Coaches on the way out sounded upbeat about their final challenges.

“We’re trying to do something that hasn’t been done much, and that’s beat Tennessee two years in a row,” said Kentucky’s Joker Philips, whose future was determined about three weeks ago.

Phillips was a Kentucky wide receiver and in his final game as a player in 1984, the Wildcats defeated Tennessee. That would be the final Vols’ loss to Kentucky until last year, when Phillips’ team broke a 26-game losing streak in the series.

The Volunteers and Derek Dooley have parted ways and after 11 games in the press box calling plays, offensive coordinator Jim Chaney will wear the head coach headset.

After some initial shock, the players have adapted, Chaney said.

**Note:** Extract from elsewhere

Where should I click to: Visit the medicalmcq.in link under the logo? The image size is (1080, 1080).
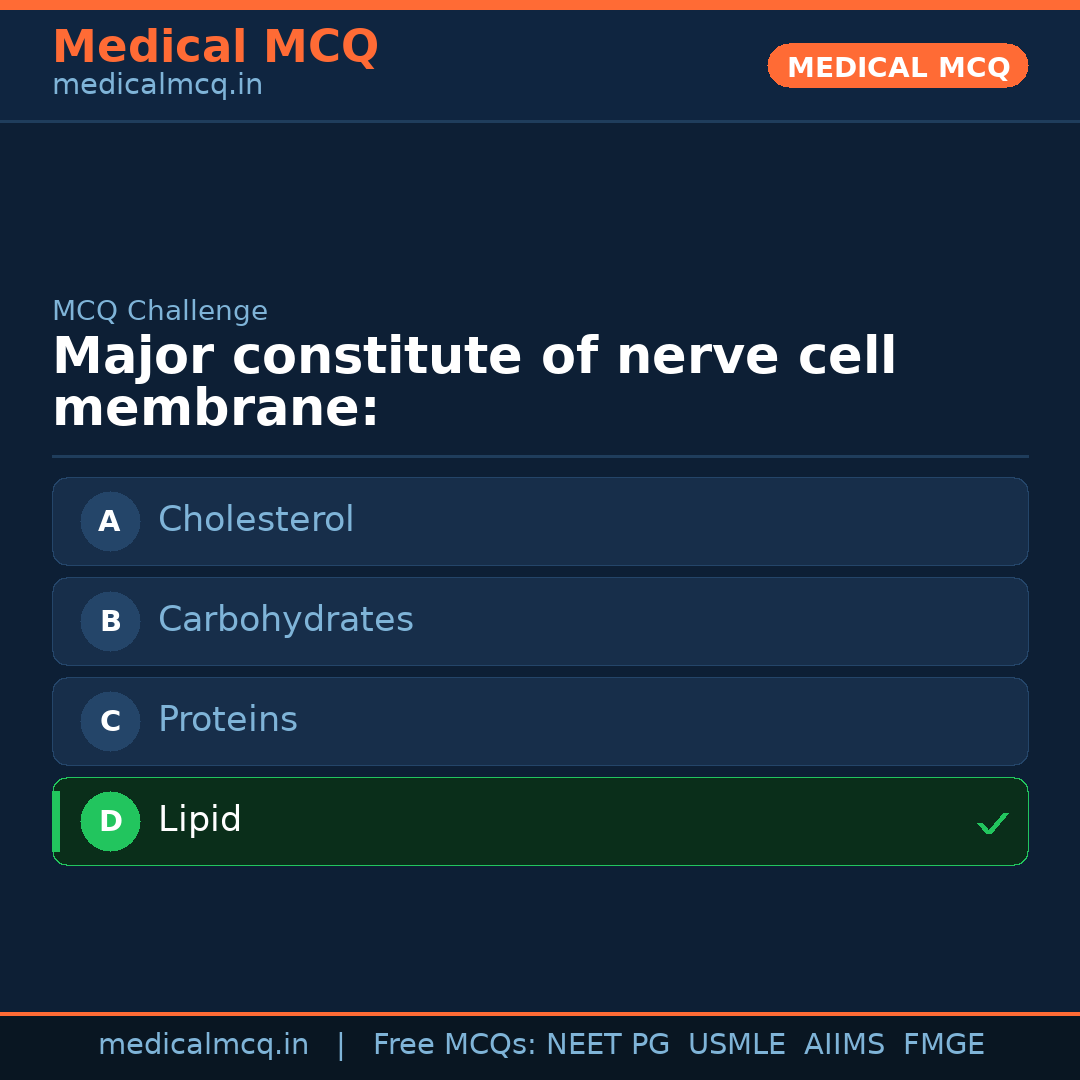click(156, 84)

“But as soon as they go out there on the football field, things change,” Chaney said. “You’re working so hard and your mind is going so quickly with what you’ve got to be doing. There are no thoughts of negativity or anything like that.”

Arkansas’ Smith believes the program will be in good shape for his successor, despite carrying a profoundly disappointing 4-7 record into Friday’s finale against LSU in Fayetteville.

“The state of the program is fine,” Smith said. “It’s going to take a year or so. … There are great facilities and these are the greatest fans I’ve ever seen, so with all these positive things, there’s a positive outlook.”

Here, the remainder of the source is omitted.